» ASSIGNED TASK
In the entries below, which lines run from the one with "The image size is (1300, 750)." through the one with "the Bhaalgorn ship"? Repeat exactly those, both included, and no pictures.

» RECORDS FOR THIS EXERCISE
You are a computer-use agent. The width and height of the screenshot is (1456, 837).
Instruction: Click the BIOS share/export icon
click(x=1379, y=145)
* * *
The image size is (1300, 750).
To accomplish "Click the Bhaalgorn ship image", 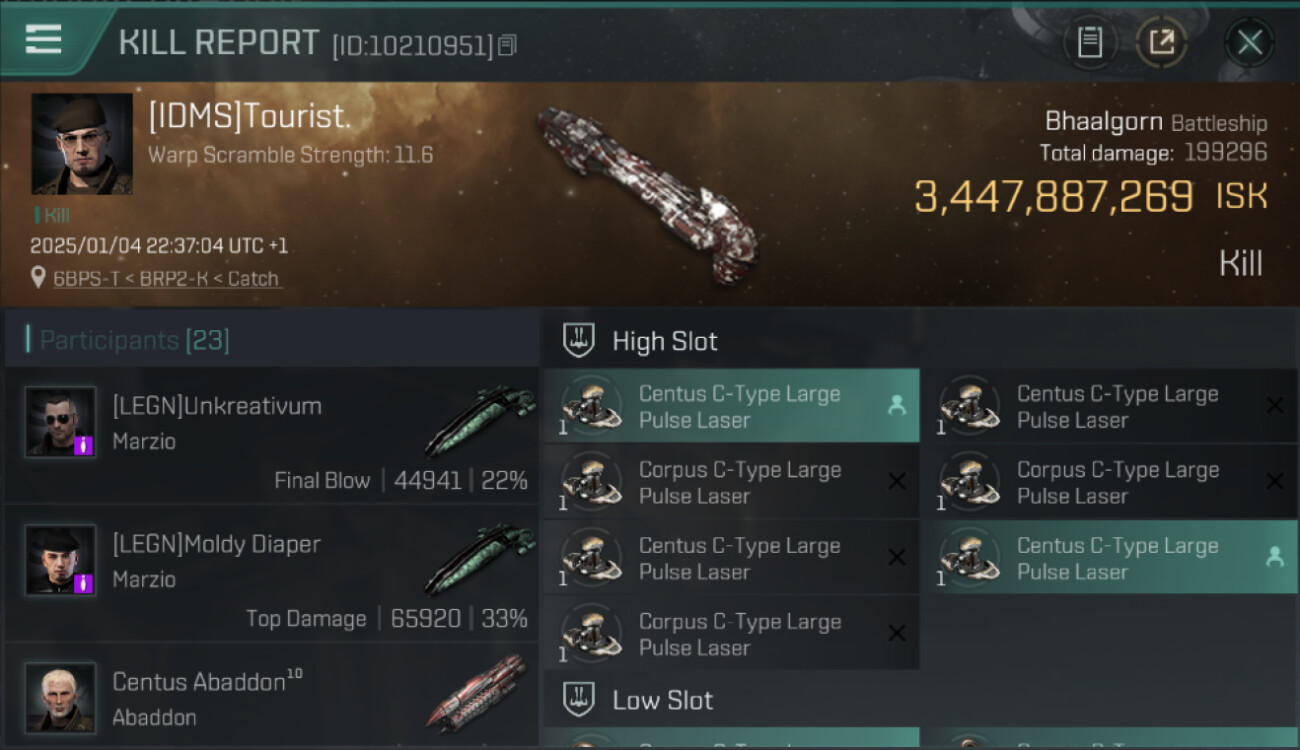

» OUTPUT
The image size is (1300, 750).
To accomplish "Click the Bhaalgorn ship image", 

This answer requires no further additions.